100年以上前に発見された「タイパ」の極意...「時間の20%を有効に使え」
「80対20の法則」はビジネスにだけ役立つ法則ではない。時間を有効に使い、人生を豊かにするにはどう活用すればいいか。時間に革命を起こす7つのステップとは
「利益の80%は、顧客の20%がもたらす」「仕事の成果の80%は、費やした時間の20%から生まれる」――これが世の常であるとする「80対20の法則」について、ご存じの人も多いだろう。 【まんが】80対20の法則は、実は使ってこそ価値がある それもそのはず、起業家、投資家、経営コンサルタントであるリチャード・コッチによる『人生を変える80対20の法則』の初版が刊行されてから20年以上が経ち、この間36の言語に翻訳され、世界で数百万人に読まれてきた。

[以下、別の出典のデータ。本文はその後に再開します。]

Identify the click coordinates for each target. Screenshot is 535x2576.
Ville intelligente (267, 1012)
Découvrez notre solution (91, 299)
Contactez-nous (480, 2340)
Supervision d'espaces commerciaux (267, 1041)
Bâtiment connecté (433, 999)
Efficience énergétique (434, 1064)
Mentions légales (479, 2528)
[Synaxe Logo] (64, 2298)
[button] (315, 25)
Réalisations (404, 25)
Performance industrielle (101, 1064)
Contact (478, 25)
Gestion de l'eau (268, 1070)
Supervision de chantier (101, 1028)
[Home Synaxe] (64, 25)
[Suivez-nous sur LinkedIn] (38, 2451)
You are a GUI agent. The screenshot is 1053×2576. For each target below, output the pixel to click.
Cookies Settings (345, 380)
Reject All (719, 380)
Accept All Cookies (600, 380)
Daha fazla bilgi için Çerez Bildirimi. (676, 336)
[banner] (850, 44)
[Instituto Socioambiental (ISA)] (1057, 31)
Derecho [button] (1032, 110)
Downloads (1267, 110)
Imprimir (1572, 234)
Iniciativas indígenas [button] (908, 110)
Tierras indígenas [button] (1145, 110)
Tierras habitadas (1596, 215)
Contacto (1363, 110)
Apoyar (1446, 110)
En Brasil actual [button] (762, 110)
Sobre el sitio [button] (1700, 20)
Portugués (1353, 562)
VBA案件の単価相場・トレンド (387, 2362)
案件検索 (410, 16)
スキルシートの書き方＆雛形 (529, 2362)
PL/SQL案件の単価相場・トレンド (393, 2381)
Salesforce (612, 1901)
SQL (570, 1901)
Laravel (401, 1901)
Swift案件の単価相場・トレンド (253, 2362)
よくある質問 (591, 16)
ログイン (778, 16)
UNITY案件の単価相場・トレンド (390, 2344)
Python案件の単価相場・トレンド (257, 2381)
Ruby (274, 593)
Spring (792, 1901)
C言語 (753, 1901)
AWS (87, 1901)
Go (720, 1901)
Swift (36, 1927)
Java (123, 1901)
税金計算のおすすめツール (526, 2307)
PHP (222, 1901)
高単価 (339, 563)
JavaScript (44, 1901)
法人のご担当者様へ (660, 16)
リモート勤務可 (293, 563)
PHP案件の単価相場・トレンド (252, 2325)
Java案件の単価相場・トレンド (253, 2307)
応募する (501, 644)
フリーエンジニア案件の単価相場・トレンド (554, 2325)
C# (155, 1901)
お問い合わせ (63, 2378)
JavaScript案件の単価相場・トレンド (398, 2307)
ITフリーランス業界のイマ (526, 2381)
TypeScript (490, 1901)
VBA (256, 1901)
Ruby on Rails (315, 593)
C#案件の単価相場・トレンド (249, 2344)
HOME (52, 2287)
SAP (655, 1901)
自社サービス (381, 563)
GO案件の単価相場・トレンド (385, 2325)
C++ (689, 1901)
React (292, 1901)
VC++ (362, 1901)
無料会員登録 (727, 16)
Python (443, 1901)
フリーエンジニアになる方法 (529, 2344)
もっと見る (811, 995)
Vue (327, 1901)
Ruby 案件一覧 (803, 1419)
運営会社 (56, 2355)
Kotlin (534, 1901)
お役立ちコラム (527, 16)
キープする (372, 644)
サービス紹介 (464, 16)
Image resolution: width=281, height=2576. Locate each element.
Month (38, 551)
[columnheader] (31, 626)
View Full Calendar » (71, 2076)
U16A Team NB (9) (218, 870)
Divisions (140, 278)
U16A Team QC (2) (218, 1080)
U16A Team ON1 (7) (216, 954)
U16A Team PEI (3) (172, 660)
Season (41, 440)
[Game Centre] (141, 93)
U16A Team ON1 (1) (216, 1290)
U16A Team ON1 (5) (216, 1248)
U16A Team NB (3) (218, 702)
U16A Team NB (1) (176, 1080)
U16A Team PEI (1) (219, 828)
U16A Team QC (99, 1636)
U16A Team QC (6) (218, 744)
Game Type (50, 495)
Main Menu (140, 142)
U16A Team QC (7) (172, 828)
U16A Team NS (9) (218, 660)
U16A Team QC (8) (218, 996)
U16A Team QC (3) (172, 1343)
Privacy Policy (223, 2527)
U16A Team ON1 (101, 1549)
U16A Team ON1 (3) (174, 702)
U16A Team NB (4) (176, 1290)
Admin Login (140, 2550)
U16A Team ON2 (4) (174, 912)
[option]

日本でも、改訂版となる『新版 人生を変える80対20の法則』や、まんが版『まんがでわかる 人生を変える80対20の法則』のほか、20周年を記念した『増補リニューアル版 人生を変える80対20の法則』(リチャード・コッチ著、仁平和夫・高遠裕子翻訳、CCCメディアハウス)が刊行されるなど、時代に合わせて形を変えながら長く親しまれてきた。 この80対20の法則の基本原理を100年以上も前に発見したヴィルフレード・パレートの名にちなみ、「パレートの法則」とも呼ばれ、人生の成功法則として長きにわたり、世界中で語り継がれてきた。 「20%という最小限の努力・労力が、80%の成果・結果をもたらす」というキャッチーなフレーズから、この法則は、いかに最小限のリスクで大きなリターンを得るかという、ビジネスや投資の文脈で引用されることが多い。 しかし実は、ビジネスや投資のみならず、時間管理、人付き合い、幸福など、さまざまなシーンで「使える」人生哲学としても示唆に富んだものなのだ。 最新版である「増補リニューアル版」は全20章から成る。ここでは一部を抜粋し、80対20の法則があらゆるシーンで活用できることを3回にわたって紹介ししていく。 まずは現代人が何よりも重視している、タイムパフォーマンス、タイパにまつわる「時間革命」の話から。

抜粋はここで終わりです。